Ok well that’s a good start – I’ve actually enticed someone to venture further than the homepage of my website! I guess it’s a good thing that I’ll probably never know if you ever come back!

 

There are two main reasons behind my decision to start writing a blog. Firstly, I’ve just taken a big leap of faith in my athletics career and I thought it would be cool to share all the boring behind-the-scenes stuff with anyone who’s interested. Secondly, I’ve been told I’ve got a lot of sitting around recovering to do so I’m attempting to prevent boredom!

 

I hope I successfully introduced myself on the homepage, so I’m not intending to waste time repeating myself. Instead I thought I might give you the ‘quick’ background of how I wound up sitting here writing this and maybe where I hope to go next. I’m an only child with amazingly supportive parents, so right from the start I was onto a winner. Home is in Central Scotland near Falkirk (of the Falkirk Wheel), but I spent the majority of my school years travelling to Edinburgh. I was first introduced to Athletics at the age of 11, and it soon overtook Dancing, Horse-riding and Gymnastics to become the most important (and time-consuming) thing in my life. I started off as a sprinter and slowly tried each and every event, eventually competing as a pentathlete a few years later. However, my fear of both the hurdles and high jump bar, my inability to achieve a consistent run up in the long jump and the limited number of points you can rack up in either the shot putt or the 800m made it quite painfully (and I mean painfully) obvious that I was in the wrong event. My reasonably quick progress in the shot had led me to try discus, which I quickly favoured.

 

At the age of 14, I was still attempting to do everything but had been placed in the care of a club throws coach for shot and discus.

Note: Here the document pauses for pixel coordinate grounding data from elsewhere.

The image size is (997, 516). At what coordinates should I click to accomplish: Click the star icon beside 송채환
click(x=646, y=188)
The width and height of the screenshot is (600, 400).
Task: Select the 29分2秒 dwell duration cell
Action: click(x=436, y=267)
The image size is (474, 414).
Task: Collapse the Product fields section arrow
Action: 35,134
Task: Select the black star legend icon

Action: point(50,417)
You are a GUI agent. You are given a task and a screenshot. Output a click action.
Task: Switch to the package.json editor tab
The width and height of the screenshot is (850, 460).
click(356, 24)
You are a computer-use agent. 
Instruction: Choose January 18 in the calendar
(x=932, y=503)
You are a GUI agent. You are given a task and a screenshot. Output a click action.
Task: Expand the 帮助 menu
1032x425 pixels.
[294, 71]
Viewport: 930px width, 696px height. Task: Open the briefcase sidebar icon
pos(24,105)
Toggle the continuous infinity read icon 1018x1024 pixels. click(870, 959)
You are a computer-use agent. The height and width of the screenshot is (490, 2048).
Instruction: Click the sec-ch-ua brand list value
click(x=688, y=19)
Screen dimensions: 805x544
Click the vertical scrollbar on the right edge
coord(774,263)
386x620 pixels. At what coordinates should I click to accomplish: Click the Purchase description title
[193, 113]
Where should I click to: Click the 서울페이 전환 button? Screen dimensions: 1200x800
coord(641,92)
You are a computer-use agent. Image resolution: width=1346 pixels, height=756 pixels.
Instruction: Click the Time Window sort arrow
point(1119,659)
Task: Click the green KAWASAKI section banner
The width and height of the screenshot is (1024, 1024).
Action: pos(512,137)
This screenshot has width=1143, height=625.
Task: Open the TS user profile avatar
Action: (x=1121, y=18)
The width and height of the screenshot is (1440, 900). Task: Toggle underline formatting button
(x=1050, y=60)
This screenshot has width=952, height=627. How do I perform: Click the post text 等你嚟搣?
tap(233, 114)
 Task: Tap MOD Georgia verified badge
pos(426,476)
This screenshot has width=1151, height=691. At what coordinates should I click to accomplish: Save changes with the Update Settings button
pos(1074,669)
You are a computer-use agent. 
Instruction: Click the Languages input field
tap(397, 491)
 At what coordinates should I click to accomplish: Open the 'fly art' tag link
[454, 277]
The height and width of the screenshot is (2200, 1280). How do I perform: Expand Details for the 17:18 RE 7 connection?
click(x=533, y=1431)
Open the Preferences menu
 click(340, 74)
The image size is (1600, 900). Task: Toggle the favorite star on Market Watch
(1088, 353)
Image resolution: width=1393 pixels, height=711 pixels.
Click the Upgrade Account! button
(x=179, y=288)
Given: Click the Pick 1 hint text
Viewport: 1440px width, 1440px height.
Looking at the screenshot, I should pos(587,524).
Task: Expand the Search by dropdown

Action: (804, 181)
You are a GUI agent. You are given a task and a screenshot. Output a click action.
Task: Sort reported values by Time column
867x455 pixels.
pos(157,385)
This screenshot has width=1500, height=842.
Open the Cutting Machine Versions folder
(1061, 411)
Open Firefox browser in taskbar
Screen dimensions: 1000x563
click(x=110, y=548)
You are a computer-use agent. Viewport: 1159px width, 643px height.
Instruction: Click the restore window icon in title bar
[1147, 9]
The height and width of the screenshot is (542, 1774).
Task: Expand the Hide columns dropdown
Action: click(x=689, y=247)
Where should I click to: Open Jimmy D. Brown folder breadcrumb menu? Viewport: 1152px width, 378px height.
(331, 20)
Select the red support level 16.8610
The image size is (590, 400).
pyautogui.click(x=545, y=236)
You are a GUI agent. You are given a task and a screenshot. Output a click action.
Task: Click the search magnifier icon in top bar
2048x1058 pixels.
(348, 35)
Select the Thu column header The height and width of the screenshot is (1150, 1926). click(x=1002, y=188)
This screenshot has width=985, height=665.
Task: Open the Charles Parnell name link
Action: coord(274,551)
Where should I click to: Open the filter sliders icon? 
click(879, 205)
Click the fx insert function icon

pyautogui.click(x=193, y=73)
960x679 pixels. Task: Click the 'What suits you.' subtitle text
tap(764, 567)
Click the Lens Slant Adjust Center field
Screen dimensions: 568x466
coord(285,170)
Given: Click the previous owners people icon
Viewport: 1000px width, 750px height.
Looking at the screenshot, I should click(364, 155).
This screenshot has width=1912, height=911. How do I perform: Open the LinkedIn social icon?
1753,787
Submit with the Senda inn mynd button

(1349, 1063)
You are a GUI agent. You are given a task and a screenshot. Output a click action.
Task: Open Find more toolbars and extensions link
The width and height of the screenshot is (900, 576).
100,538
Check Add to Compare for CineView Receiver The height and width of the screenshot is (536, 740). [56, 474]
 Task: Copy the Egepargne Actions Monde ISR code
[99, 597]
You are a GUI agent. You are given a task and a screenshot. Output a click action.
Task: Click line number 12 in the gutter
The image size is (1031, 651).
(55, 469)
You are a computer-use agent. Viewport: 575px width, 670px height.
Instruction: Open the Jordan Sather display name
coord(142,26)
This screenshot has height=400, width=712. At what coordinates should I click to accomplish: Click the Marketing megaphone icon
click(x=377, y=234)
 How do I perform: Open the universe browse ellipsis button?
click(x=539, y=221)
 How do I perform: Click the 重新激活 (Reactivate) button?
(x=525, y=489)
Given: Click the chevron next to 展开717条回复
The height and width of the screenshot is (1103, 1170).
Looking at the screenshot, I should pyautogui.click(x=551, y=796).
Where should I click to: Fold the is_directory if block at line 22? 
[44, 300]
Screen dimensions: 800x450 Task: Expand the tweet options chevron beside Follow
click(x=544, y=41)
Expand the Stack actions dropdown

His only condition was that I tried the hammer too – I duly obliged; it seemed fun and was another event to tick off the list. Despite the fact that I was so unbelievably terrible that first session, I loved it and it became my new favourite event (it might appear that I changed ‘favourite events’ pretty often – that would probably be an accurate deduction!).

 

So between Christmas 2005 and the summer of 2006, I slowly started to get the hang of the hammer throw. Despite being told that I would never make a hammer thrower by at least two event coaches (I won’t name and shame – one of them has since been incredibly supportive), I started to compete in the Scottish Hammer Grand Prix Series. And so I met perhaps THE most influential figure in my career so far. Mr Alan Bertram M.B.E., Hammer mastermind and former Chief Inspector within the Metropolitan Police.

 

Alan immediately took me under his wing and arranged for me to compete at the UK U15 Championships, where I won a (very!) surprise bronze medal. Having never been good enough at any previous discipline to even contemplate competing at such a big event, I took that medal and never looked back. I worked with Alan for four years – enough time for him to take a ‘never-going-to-make-it-wannabe’ and turn me into a 56m hammer thrower who had represented Scotland at the Commonwealth Youth Games on the other side of the world in India, and then represented Great Britain at the World Youth Championships in Italy. With his incredible network of contacts, Alan then arranged for me to train with Michael Deyhle in Frankfurt, Germany, during my gap year. At that time, Deyhle was coach to both Kathrin Klass and Betty Heidler among others and I had the most incredible experience training with and learning from the best in the world. Heidler still trains with Deyhle in Frankfurt and has since broken the World Record with an incredible 79.42m.

 

By the time Alan packed me off to Loughborough University and into the very capable hands of his former student John Pearson, I had represented my country on multiple occasions and held the U20 Scottish Record. Not bad for someone who would never be a hammer thrower. And that is really the essence of Alan Bertram – an incredibly intelligent and knowledgeable man who could turn anybody into somebody if they were prepared to work hard enough. Sadly, Alan passed away this year at the age of 76. His dedication to the hammer continued all the way and I feel so guilty that I didn’t see him more often since coming to Uni. It’s also desperately sad that he wasn’t able to see his unwavering commitment come to fruition at next year’s Commonwealth Games in Scotland, with so many of his athletes capable of being there and performing well.

 

But I’ve missed a few years – Loughborough years. The best place in the country to be a student-athlete hybrid! I settled in really easily to Loughborough and can never imagine having been somewhere else. John and I work well together and in my fresher year I became a 60m thrower. That summer was the European Junior Championships and my best ranking on paper going into a major event. Unfortunately I had a bit of a nightmare in qualifying and didn’t make it to the final. After that training continued to go well but exams, dissertations and my really smart idea to take on Chair of the Loughborough Students’ Athletics Club in my final year, took its toll on the last two competition seasons and I haven’t replicated the distances of 2011. Having said that I am leaving University with a First Class Degree in Social Psychology and I am still in the sport so I can’t have done too badly!

 

So now I’ve graduated I have a golden opportunity with the Commonwealth Games just a year away and in my home country. I have a year to get back to being a regular 60m thrower – and then to make myself even better. Can’t be too hard…. (just so you know – so far it’s looking pretty tough!)

 

So this turned out to be a stupidly long essay and I will be incredibly impressed if I’ve still got your attention! I pinky-promise that I will be more restrained in future but I have just tried to update you on an 8-year career and not just a one-month training block! Hopefully I’ll also be able to add in some more fun anecdotes about training, my squad and my attempt to throw a ball on a chain as far as I can. It would be nice if you stuck around and joined in the journey….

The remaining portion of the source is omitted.